Sur le plan des idées, Z.Jankovic propose de construire des garages pour résoudre en partie les problèmes de stationnement et 3.000 appartements pour enrayer la pénurie de logements; il envisage d’enterrer une ligne de chemin de fer entre Ljubljana et Domzale, ce qu’a également proposé son principal concurrent, France Arhar (SDS, Parti démocrate). Il prévoit de construire pour 2008 une mosquée, projet controversé de la ville depuis la visite du colonel Kadhafi à Tito au début des années 1970. Par ailleurs, un centre culturel pour les jeunes en 2007, un stade de 20.000 places en 2008, un centre culturel pour les personnes âgées en 2009 et une grande gare ferroviaire et routière en 2010 sont également sur son agenda.

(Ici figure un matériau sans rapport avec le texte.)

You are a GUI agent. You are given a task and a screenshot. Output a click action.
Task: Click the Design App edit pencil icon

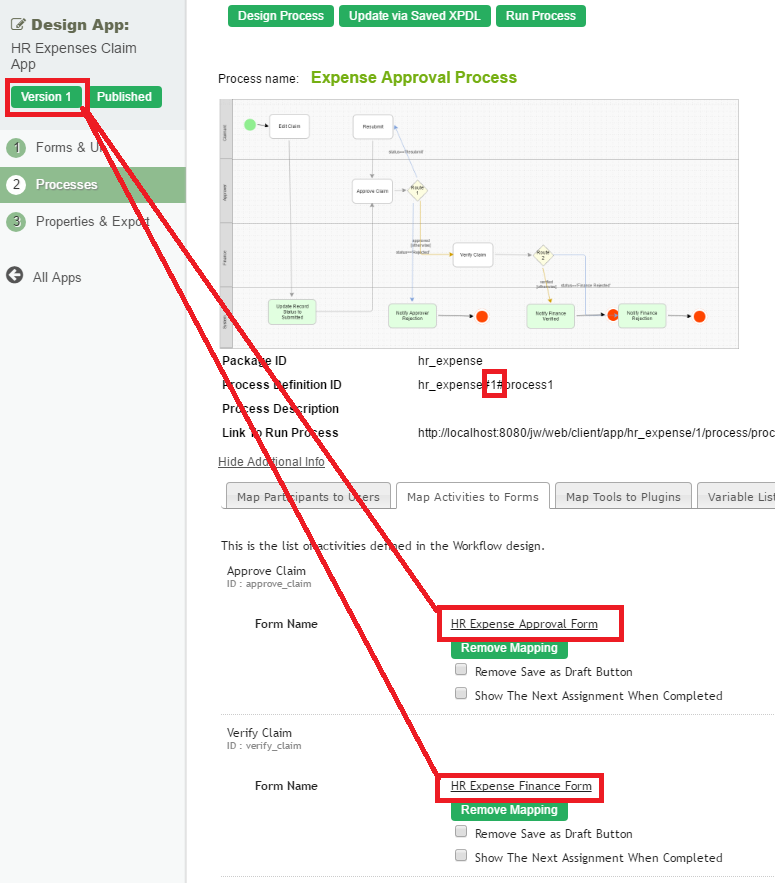18,25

L’élection de Jankovic, une nouvelle donne politique pour la Slovénie

Le vote massif en faveur du nouveau maire de la capitale slovène a constitué un tournant dans la vie politique nationale. Concernant les suffrages, Z.Jankovic a réussi à séduire en déployant une très grande énergie, ce qui contraste avec l’habituelle austérité des débats politiques nationaux. Contrairement aux autres formations politiques locales ou même nationales, il a installé son quartier de campagne dans le centre-ville au bord de la rivière Ljubljanica, à deux pas du populaire café Macek, de sorte qu’aucun Ljubljanais ne pouvait l’ignorer. L’intérieur du bâtiment très spacieux est resté ouvert après l’élection, et Z.Jankovic, s’y rend souvent. Comme à l’époque de Mercator, il est très visible sur son lieu de travail, ce qui renforce le sentiment de proximité avec la population, en rupture avec l’image que les Slovènes ont traditionnellement de leurs dirigeants.

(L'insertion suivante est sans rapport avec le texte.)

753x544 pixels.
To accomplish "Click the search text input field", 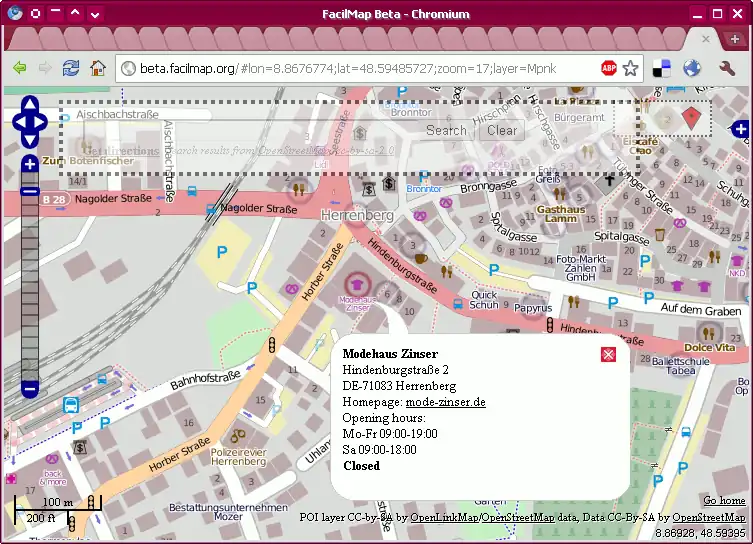I will [245, 130].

Ensuite, ce succès redessine les perspectives des partis de l’opposition pour les législatives de l’automne 2008. Face à un LDS inexistant et au SD parfois complaisant à l’égard des partis au pouvoir, les électeurs de gauche n’avaient pas d’espoir de victoire. On pourrait dès lors assister à un grand rassemblement des forces du SD, du LDS et du Forum 21, mobilisées par Z.Jankovic et avec comme chef d’orchestre Milan Kucan.

Enfin, l’élection de Z.Jankovic a eu lieu dans la capitale slovène, mais aurait-elle été possible ailleurs en Slovénie? Le fait que deux-tiers des électeurs aient choisi un candidat annonçant explicitement la construction d’une mosquée dans leur ville est un événement exceptionnel pour la Slovénie actuelle. De même, Z.Jankovic, né en Serbie, a toujours expliqué qu’il n’avait pas de nationalité (son père est Serbe, sa mère Slovène) et qu’il est athée. Or, il est difficile d’être populaire dans les campagnes slovènes sans mettre en avant ses origines slovènes et son appartenance à l’Eglise catholique. F.Arhar, son rival, a d’ailleurs fait remarquer à la fin de la campagne qu’il y en avait un parmi les candidats qui n’était pas catholique !

 

* Laurent HASSID est docteur en géopolitique, chercheur associé au Laboratoire Interdisciplinaire de Recherches Européennes, Université Bordeaux 3.

 

Sources : entretiens avec Silvester Surla (Mag), Jani Sever (ancien rédacteur en chef de Mladina) et une journaliste slovène qui souhaite garder l’anonymat.